Вообще-то в её намерении присутствовать при докладе не было ровным счётом ничего необычного — как и все женщины, она была более чем неравнодушна к сплетням. Однако возможности узнавать тайны города у неё были ограничены: как и у всякой женщины, умной или хотя бы получившей приличное образование, подруг у неё не было. А в Иерусалиме, где по долгу службы наместник со своей молодой женой оказывались лишь наездом, Уна и вовсе, похоже, не успела обзавестись даже знакомыми дамами. Рабынь-служанок она привозила с собой, но поскольку родственниц здесь у них не было, то и о городских происшествиях они разузнавали не скоро. Поэтому желание Уны присутствовать на утренних докладах начальника полиции было Пилату понятно.

Желания — одно, но их исполнение — дело другое. Были две причины, по которым Уне не удавалось быть на всех докладах. Во-первых, спала она часто допоздна. Даже до полудня, как, например, вчера, когда был убит её любовник. Во-вторых, сам наместник не любил, чтобы она приходила: из-за её присутствия отчёт об очередном убийстве из ревности получался скомканным, умозрительное расследование и вовсе становилось невозможным. Поэтому, зная пристрастие жены подниматься поздно, наместник назначал доклад начальника полиции утром пораньше.

Но сегодня Уна поднялась настолько рано, что ещё задолго до начала доклада сообщила, что присутствовать намеревается.

«Так ли ещё запляшешь…» — злорадно усмехнулся наместник.

Да, сегодняшний доклад обещал быть не только интересным, но и утончённо приятным. Ещё бы! Кому не в удовольствие присутствовать при воздаянии неверной жене, когда она, то веря, то не веря, будет угадывать: жив ещё её возлюбленный или нет? Да, именно угадывать, — ведь выдумать повод рассмотреть труп не удастся даже Уне. Да он, верно, уже и закопан.
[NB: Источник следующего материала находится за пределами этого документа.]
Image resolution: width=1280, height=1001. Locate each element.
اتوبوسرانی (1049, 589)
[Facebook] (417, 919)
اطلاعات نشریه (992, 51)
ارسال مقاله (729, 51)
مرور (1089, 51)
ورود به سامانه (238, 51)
— Пригласить! — потерев руки, приказал наместник присланному Уной рабу.

Когда Уна вошла в зал, наместник с удовольствием заметил, что глаза у жены были воспалены.

«Хе-хе, бессонница?!»

Впрочем, застывшее лицо наместника, с искусством, вполне соответствующим его высокой должности, уже выражало полное бесстрастие.

Как и положено добропорядочной имперской супруге, Уна поцеловала руку мужа. А уж он-то руку не отдёрнул — как это обычно непроизвольно получалось! Но она этой милости, похоже, не заметила.

— Как ты спал… милый? — с интонацией, которую в супружестве обычно считают ласковой, спросила Уна.

Наместник Империи был солдатом (в особенности сейчас, когда ещё не остыл от упражнений с мечом) и, как всякий солдат, ценил слова только прямые и откровенные — хотя и знал о в большинстве случаев неполезности прямоты. Он уж было собрался ответить… прямо и откровенно… так ответить… прямо… Эх, если бы не вошёл в этот момент начальник полиции!

Поклонившись — почему-то он сейчас напомнил Пилату паука, — начальник полиции начал с событий малозначительных: волнений домохозяек в связи с повышением цен на рынке; выходок священников; мнимодобродетельных акций сект, враждебных ко всем, кроме самих себя; грызущихся между собой очередных пророков, пугавших близостью конца света; грабежей и убийств; ещё одного скандала, связанного с махинациями на гипподроме; очередной отрезанной головы; пришествия очередного Мессии — местная толпа верила, что с его помощью они поставят на колени весь мир, и всеми будут править они, евреи, вернее, будут собой осчастливливать. Словом, всё как всегда. Скукотища. Выть хочется.